_Data section:_
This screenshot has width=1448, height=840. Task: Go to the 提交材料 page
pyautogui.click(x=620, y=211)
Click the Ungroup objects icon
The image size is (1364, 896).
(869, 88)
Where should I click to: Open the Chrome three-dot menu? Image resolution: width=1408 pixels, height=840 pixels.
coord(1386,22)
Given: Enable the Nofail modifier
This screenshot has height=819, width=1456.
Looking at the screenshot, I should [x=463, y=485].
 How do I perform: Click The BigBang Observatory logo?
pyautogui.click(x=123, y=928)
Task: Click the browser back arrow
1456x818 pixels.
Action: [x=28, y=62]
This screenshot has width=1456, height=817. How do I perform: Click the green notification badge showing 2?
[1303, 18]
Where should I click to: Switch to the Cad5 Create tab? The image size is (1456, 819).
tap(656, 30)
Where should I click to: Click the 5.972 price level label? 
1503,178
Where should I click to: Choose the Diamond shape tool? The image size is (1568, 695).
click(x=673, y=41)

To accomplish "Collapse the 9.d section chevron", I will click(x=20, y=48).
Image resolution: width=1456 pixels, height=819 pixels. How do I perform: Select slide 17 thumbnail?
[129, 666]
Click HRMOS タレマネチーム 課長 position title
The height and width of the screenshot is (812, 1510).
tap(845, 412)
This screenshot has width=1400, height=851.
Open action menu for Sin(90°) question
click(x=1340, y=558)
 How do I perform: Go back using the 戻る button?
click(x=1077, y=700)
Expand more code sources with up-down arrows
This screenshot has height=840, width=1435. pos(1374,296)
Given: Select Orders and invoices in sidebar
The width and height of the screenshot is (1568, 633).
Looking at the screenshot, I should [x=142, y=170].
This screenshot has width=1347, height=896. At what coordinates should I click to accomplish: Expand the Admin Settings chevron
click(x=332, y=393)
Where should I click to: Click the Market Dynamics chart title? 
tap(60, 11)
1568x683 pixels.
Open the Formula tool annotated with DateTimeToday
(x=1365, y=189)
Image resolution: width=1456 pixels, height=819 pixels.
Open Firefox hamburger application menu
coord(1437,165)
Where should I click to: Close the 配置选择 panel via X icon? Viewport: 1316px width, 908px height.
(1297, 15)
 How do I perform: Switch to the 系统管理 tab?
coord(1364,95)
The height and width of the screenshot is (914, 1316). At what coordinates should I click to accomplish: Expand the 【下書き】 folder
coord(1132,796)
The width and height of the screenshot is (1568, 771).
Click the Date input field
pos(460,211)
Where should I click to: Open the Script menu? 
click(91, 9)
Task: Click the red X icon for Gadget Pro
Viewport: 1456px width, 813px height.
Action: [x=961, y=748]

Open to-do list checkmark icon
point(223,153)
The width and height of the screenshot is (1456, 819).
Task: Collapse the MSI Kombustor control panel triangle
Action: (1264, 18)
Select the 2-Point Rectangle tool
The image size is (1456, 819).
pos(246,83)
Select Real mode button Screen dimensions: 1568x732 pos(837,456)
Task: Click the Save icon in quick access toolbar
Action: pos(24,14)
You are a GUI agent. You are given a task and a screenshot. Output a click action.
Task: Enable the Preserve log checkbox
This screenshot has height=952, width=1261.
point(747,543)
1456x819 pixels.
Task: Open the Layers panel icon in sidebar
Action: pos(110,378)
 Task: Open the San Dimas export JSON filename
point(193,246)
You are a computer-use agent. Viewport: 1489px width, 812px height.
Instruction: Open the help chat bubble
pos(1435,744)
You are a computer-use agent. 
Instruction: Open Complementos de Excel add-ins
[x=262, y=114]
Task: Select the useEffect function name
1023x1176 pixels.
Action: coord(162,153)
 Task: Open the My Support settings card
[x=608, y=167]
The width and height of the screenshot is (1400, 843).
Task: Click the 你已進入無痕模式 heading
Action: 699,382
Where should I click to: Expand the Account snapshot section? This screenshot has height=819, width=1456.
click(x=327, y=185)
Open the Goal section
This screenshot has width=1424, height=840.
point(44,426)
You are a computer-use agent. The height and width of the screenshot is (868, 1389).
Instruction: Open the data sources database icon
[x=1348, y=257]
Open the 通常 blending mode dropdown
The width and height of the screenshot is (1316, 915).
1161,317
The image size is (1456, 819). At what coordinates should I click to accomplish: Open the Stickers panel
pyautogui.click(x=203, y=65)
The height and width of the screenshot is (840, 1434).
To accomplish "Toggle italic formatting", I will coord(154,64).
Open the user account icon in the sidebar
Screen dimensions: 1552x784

_Activity:_
In the listing above, find the line with "Task: Click the browser back arrow" and the line with "Given: Select Orders and invoices in sidebar"; output exactly those lines and all lines between them.

_Response below:_
Task: Click the browser back arrow
1456x818 pixels.
Action: [x=28, y=62]
This screenshot has width=1456, height=817. How do I perform: Click the green notification badge showing 2?
[1303, 18]
Where should I click to: Switch to the Cad5 Create tab? The image size is (1456, 819).
tap(656, 30)
Where should I click to: Click the 5.972 price level label? 
1503,178
Where should I click to: Choose the Diamond shape tool? The image size is (1568, 695).
click(x=673, y=41)

To accomplish "Collapse the 9.d section chevron", I will click(x=20, y=48).
Image resolution: width=1456 pixels, height=819 pixels. How do I perform: Select slide 17 thumbnail?
[129, 666]
Click HRMOS タレマネチーム 課長 position title
The height and width of the screenshot is (812, 1510).
tap(845, 412)
This screenshot has width=1400, height=851.
Open action menu for Sin(90°) question
click(x=1340, y=558)
 How do I perform: Go back using the 戻る button?
click(x=1077, y=700)
Expand more code sources with up-down arrows
This screenshot has height=840, width=1435. pos(1374,296)
Given: Select Orders and invoices in sidebar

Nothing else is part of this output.